The wanderer feeds on this otherness, it makes him free and tranquil – and alive. He grows into otherness. Not his ‘self’, just his openness. Freedom, peace, prayer. The spirit of elsewhere is sheer beauty without form or shape. The spirit of beauty is best captured elsewhere – always from a distance, in total freedom from attachments to self and any familiar places. Controlled passion is liberating. There is beauty in the anonymity of each leaf, lost in a deep forest, elsewhere.
The call of elsewhere is the voice of life.
As I read this, my eyes kept wandering to the photo alongside, looking down on mountains from a great height. Two kinds of distance.
It’s tempting, when looking at some spectacular view in the distance, to want to get closer. But it’s a misconception that things are best viewed, best experienced, from close up.
Distance is as much part of the experience as the thing seen. It’s from this perspective that the view is great. To get closer would be to lose that.
Indeed! The beauty of that experience is in the “elsewhere”, the not-quite-there-yet.

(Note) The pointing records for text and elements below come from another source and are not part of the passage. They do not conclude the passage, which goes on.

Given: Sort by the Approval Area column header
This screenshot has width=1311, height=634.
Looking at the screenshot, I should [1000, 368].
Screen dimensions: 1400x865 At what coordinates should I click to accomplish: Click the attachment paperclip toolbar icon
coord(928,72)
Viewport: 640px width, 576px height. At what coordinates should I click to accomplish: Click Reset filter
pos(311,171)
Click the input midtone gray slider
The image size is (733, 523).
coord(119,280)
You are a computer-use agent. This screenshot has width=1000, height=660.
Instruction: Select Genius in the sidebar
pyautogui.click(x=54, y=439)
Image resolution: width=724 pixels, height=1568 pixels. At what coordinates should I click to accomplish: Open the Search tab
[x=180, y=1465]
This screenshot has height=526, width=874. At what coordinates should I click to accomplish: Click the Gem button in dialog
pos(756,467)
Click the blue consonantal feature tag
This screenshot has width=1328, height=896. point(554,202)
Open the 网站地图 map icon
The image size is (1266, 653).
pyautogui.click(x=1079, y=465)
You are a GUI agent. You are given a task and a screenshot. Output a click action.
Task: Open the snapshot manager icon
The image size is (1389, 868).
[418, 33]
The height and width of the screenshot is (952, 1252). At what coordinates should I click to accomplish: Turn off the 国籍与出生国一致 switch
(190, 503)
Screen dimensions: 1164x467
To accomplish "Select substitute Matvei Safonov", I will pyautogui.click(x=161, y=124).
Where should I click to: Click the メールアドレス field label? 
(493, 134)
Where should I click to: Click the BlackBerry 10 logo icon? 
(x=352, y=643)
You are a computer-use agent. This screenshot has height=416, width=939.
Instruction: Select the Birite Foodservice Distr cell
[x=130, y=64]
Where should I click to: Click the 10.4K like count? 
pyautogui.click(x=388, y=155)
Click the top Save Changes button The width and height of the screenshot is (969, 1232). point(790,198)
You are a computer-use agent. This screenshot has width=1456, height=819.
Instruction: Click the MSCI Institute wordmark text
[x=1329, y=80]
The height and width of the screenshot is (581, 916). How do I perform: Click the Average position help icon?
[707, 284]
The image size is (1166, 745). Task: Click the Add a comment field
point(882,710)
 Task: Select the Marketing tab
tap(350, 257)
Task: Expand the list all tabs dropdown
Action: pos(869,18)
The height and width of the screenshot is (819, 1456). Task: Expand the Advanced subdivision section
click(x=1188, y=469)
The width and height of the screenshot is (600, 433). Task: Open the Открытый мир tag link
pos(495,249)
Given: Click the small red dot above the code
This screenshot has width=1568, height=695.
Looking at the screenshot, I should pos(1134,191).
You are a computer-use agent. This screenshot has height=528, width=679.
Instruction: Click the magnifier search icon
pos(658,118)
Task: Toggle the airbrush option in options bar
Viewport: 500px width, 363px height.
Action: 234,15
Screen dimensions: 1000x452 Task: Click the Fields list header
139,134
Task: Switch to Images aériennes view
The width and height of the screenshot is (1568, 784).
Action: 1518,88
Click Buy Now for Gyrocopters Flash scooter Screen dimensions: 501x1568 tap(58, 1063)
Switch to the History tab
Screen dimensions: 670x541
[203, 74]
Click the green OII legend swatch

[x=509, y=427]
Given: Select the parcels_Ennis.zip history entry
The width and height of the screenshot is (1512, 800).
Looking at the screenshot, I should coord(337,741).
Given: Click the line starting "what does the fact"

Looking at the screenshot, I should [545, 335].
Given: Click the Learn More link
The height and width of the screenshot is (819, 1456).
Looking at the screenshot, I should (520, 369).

And it is this, which gives it an almost spiritual quality. It makes it similar to a quest – where just being on a path fills us with some form of understanding. Like in Heidegger, it is the openness that brings ‘being’ (or meaning) closer. Not a ‘finding’ or anything else. There is no end to the journey. Just like what happens in ‘the Zone’ depends on us, the ones who tread there carefully, in the sense that things come to life when we walk in – or open up to them. We should perhaps do that more often – get lost in contemplation, rather than trying to ‘find’ something, at all cost. The Stalker, in fact, warns us against too diligent an endeavour of digging out for the truth; and he prays for his followers, that they be able to believe, instead, and have a laugh at their passions.
I wonder how time comes into play in all this.
While reading this I couldn’t help but think of the idea of distance, and what it does for us. Humans are so afraid to be alone, but why? why can’t we find happiness in being by ourselves? There is a great difference between being alone, and lonely. Distance is what we need to help us, through whatever life may bring. Through the good and the bad. Distance humbles us, and keeps us wanting more. Whether it’s distance between family, the girl you love, or poor friendships. Without distance you will never know how much you love what you had and will do anything to keep it that way, or you will see how much better off you can be without certain things holding you back. The way I see it, distance is what we need to open our eyes. Whether it’s something we love or something we hate, if we spend time away from it we will see things more clearly. People are so afraid of being lonely, but don’t realize they can be alone and not lonely. We must enjoy our own company and really think about life sometimes.